● **Source material**:
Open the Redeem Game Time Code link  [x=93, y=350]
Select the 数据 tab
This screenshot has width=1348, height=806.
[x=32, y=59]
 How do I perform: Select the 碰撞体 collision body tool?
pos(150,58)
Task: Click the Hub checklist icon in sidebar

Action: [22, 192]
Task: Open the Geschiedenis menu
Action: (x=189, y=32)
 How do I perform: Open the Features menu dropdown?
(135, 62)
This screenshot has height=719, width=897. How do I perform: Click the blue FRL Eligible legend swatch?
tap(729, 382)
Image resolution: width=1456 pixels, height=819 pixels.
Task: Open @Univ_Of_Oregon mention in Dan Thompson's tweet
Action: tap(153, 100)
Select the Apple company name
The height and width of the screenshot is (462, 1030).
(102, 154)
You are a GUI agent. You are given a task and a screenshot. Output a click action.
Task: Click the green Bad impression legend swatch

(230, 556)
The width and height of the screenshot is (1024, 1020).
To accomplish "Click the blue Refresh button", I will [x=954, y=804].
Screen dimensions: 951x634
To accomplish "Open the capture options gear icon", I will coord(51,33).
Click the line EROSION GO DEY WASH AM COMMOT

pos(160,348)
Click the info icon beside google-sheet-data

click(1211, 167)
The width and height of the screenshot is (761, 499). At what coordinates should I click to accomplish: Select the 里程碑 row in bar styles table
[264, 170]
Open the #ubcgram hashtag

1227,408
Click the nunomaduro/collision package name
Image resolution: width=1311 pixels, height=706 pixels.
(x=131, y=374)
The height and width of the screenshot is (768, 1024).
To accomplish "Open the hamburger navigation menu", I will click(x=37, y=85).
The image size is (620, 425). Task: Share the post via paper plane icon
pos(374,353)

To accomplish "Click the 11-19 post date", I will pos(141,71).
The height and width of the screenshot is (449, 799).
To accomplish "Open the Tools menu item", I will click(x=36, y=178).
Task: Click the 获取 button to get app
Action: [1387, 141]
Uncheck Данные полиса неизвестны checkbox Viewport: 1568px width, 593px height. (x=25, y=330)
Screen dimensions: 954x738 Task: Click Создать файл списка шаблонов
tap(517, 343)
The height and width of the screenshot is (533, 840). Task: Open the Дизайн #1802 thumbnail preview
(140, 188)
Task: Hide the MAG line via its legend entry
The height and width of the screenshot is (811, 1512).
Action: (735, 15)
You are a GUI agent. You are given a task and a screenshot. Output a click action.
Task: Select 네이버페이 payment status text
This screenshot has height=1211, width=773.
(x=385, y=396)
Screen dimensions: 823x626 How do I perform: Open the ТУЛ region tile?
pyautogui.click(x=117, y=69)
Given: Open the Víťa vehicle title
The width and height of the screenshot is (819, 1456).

● **Brief**:
What lines in the material include the string "name"? Pull each one out.

● **Task solution**:
Select the Apple company name
Click the nunomaduro/collision package name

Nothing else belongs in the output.